Granulocytic sarcoma develops preferentially in bones or periosteum (especially in the skull) and it may lead to proptosis [3]. The proptosis in these cases is mainly caused by leukaemic infiltrates, a retrobulbar haemorrhage, an orbital muscle infiltration or a venous blockage. Other presentations which are caused by an orbital involvement include ptosis, lacrimal gland involvement, conjunctival masses and an iridic and a diffuse uveal involvement. Most of the reported cases had decreased visual acuity and restricted extra-ocular movements [4].

It presents a diagnostic dilemma when it precedes the prior diagnosis or development of other haematological or systemic manifestations. Patients with isolated GS have good prognosis if they are treated with current AML therapy. For those patients who have GS in addition to a marrow involvement, the patients with disease which is limited to the skin do worse than those without GS; those with AML that involves sites other than skin (e.g., orbit, head, and neck), have similar prognosis as those of patients who have bone marrow leukaemia alone [5].

An extra–medullary leukaemic infiltration is a bad prognostic sign, because it might act as a reservoir for proliferation of leukaemic cells and an eventual relapse. In such cases, fine needle aspiration cytology may be a useful diagnostic tool for making an early diagnosis. Cytological preparations give us better morphological details of blasts; the identification of Auer rods and cytochemistry can help in clinching the diagnosis of an undetected AML [6]. As in our two cases, FNAC along with special cytochemistry can help in deciding on the diagnosis.

The diagnosis of a granulocytic sarcoma can be difficult and sometimes it may be misdiagnosed. These tumors can occur anywhere in the body and they have to be differentiated from lymphomas, carcinomas or infectious process [4]. In the first case, the clinical diagnosis of retinoblastoma was contemplated and FNAC was advised as the primary investigation. Recognition of this rare entity is important, because giving an early aggressive chemotherapy can bring about regression of the tumour and improve survival.

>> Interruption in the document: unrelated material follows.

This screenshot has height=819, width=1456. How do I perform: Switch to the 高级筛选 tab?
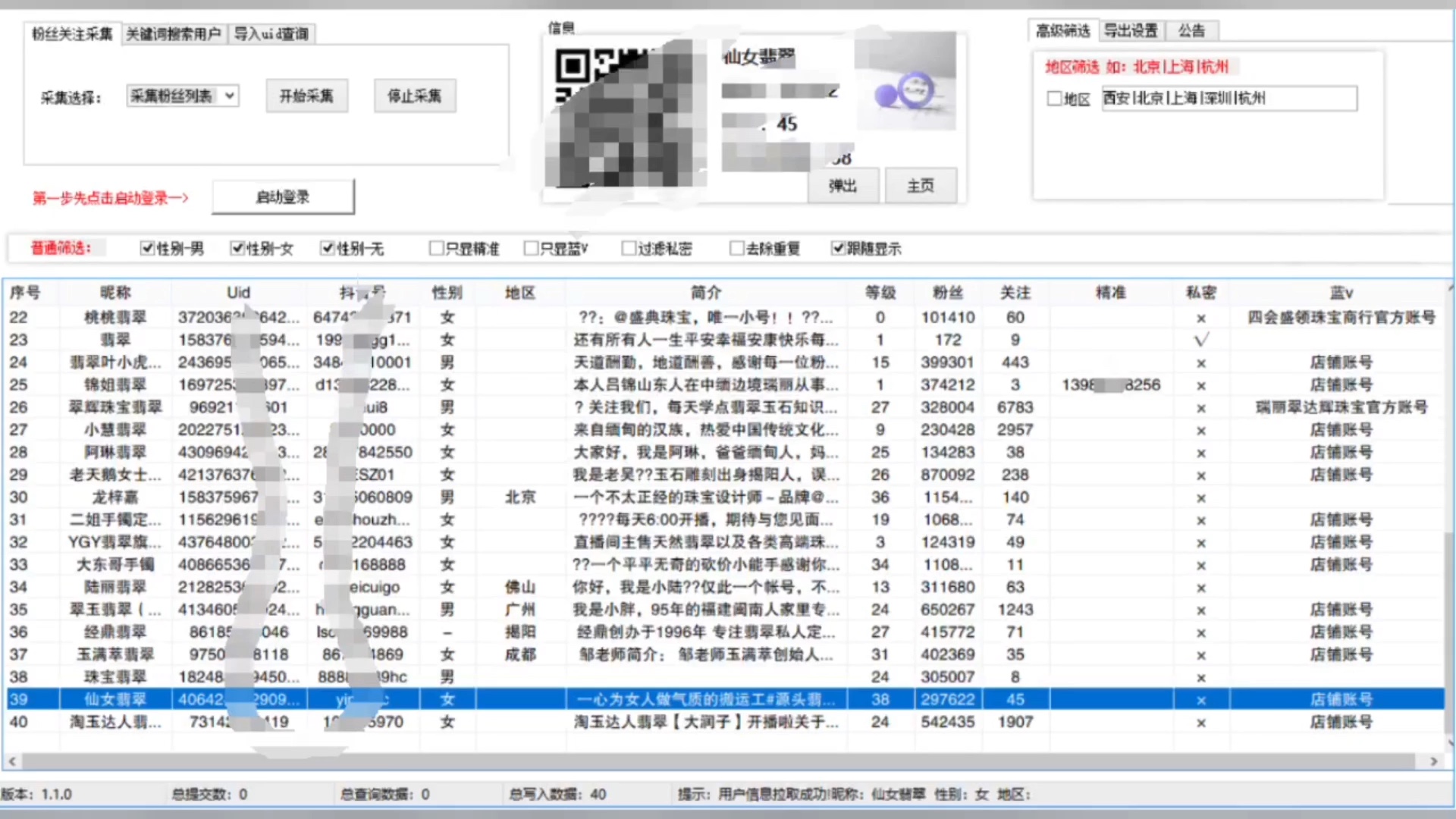(x=1061, y=30)
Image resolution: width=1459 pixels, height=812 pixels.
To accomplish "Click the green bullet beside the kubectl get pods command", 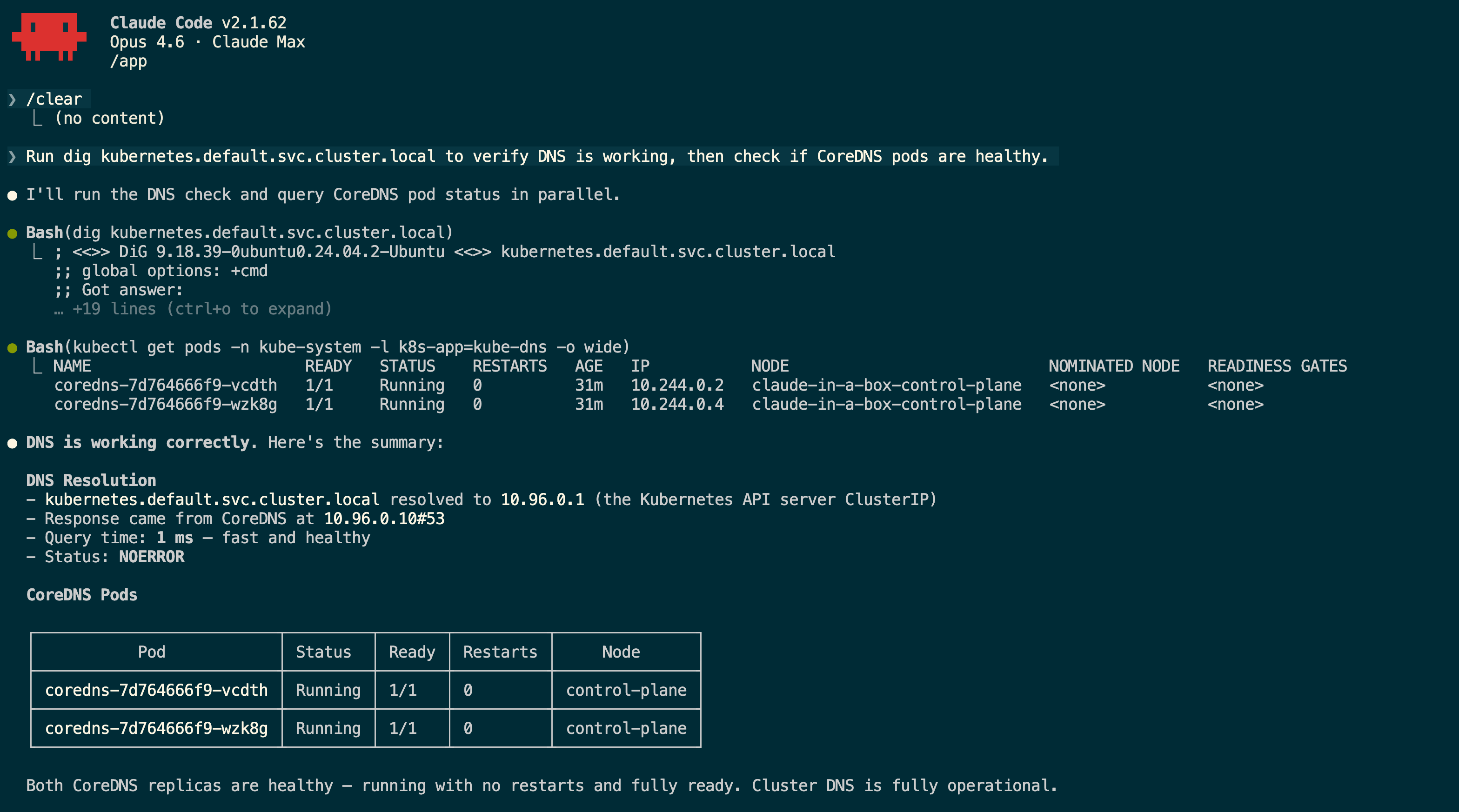I will 13,347.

In our cases, based on the locations of the tumours and cytological examinations of the fine needle aspiration smears, small round cell tumour or granulocytic sarcoma were considered the most probable diagnosis. Further investigations- general blood pictures, bone marrow morphologies and special staining (Sudan Black B) helped in making the diagnosis. Leukaemic proptosis, however, may not always be associated with leukocytosis or immature cells in the peripheral smear. Studying peripheral smears along with bone marrow aspirates and biopsies in all patients of AML who manifest with proptosis, who are in the paediatric age group, is therefore justified [7].

Conclusion

Our case report demonstrates the clinical utility and accuracy of FNAC in making the diagnosis of GS from an extramedullary sites. The work-up of these masses can be aided by the use of cytochemistry (MPO, Sudan Black and nonspecific esterase) and immunophenotyping. The correct recognition of this entity and its differentiation from other mimics, are crucial to make an accurate diagnosis, for a proper patient management and for an appropriate follow-up.